Scientists are recruiting hundreds of medical workers to test the existing vaccine's ability to mitigate the effects of the illness. Results are expected within six months.
Texas A&M University researchers are asking hundreds of frontline medical workers to participate in a late-stage, phase 4, clinical trial of a widely used tuberculosis vaccine that could blunt the devastating effects of COVID-19.
Texas A&M is the lead entity in a world-class group of institutions seeking to repurpose the vaccine, BCG, which also is used to treat bladder cancer in the U.S. BCG could be widely available for use against COVID-19 in just six months because it has already been proven safe for other uses.
The Texas A&M Health Science Center is leading a group of scientists and medical doctors with Harvard’s School of Public Health, the University of Texas MD Anderson Cancer Center in Houston, Cedars Sinai Medical Center in Los Angeles and the Baylor College of Medicine in Houston.
Researchers hope to demonstrate that the BCG mitigates the effects of the virus, allowing fewer people to be hospitalized or to die from COVID-19.
“It’s not going to prevent people from getting infected,” said Dr.

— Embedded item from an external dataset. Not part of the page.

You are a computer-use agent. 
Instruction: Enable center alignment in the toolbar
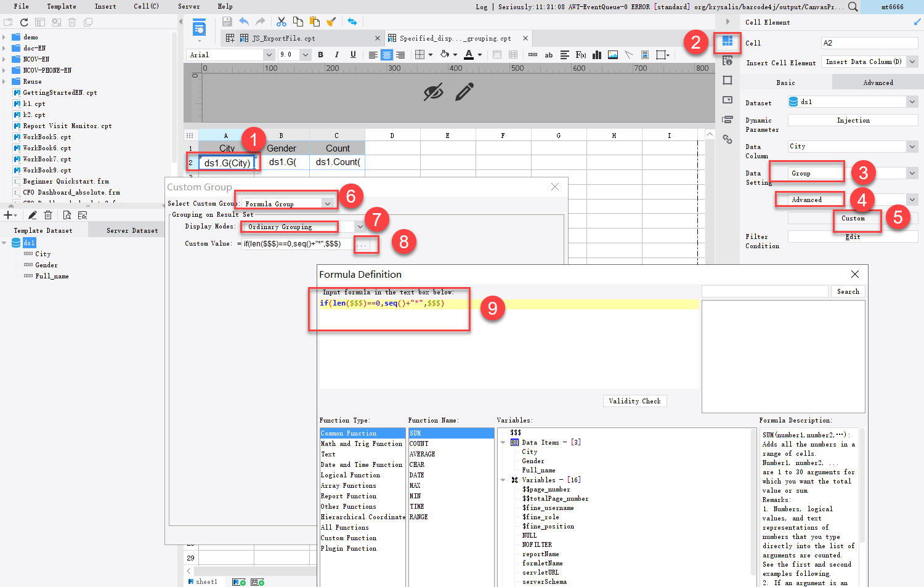(x=386, y=54)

Jeffrey D. Cirillo, a Regent’s Professor of Microbial Pathogenesis and Immunology at the Texas A&M Health Science Center. “This vaccine has the very broad ability to strengthen your immune response. We call it ‘trained immunity.’
“This could make a huge difference in the next two to three years while the development of a specific vaccine is developed for COVID-19.” Texas A&M Chancellor John Sharp last week offered $2.5 million to make sure the work of Cirillo can move forward as quickly as possible.
“If there was ever a time to invest in medical research, it is now,” Sharp said. “Dr. Cirillo has a head start on a possible coronavirus treatment, and I want to make sure he has what he needs to protect the world from more of the horrible effects of this pandemic.”
Cirillo said repurposing the existing bladder cancer vaccine, called TICE® BCG, could result in bringing a COVID-19 treatment to the U.S. public in the fastest possible way. Because the drug is already approved by the U.S. Food and Drug Administration, Cirillo can skip the first three phases of clinical trials usually required before testing on people, since this vaccine has already passed those phases.
“Before Chancellor Sharp’s investment in our work, we were spending far too much time writing grants. Now, we can move ahead without barriers,” Cirillo said.
Texas A&M is the first U.S. institution in the clinical trial to have federal clearance for testing on humans. Healthcare workers will be the first people eligible for clinical trial, which is set to begin this week.
Recruitment of 1,800 volunteers to participate in the trial is already underway in College Station and Houston, and it could be expanded to other areas of the state as well as Los Angeles and Boston. Medical professionals interested in the trial can contact Dr. Gabriel Neal at <firstname.lastname@example.org>, Cirillo at <email@example.com> or Dr. George Udeani at <firstname.lastname@example.org>.
As the coronavirus spreads, researchers noticed that the morbidity and mortality rates were lower in some developing countries where the BCG vaccine is widely used.
Because the human body fights a COVID-19 infection in a manner that is similar to how it would attack bladder cancer, Cirillo is hopeful that his work could lead to an effective – and quickly developed – treatment for COVID-19.
Additionally, evidence shows that the coronavirus can cause damage to a patient’s central nervous system, and it even might cause long-term effects that could lead to dementia, Alzheimer’s or Parkinson’s disease. Cirillo said the potential for lasting effects from COVID-19 is another reason to get the vaccine to the public as quickly as possible.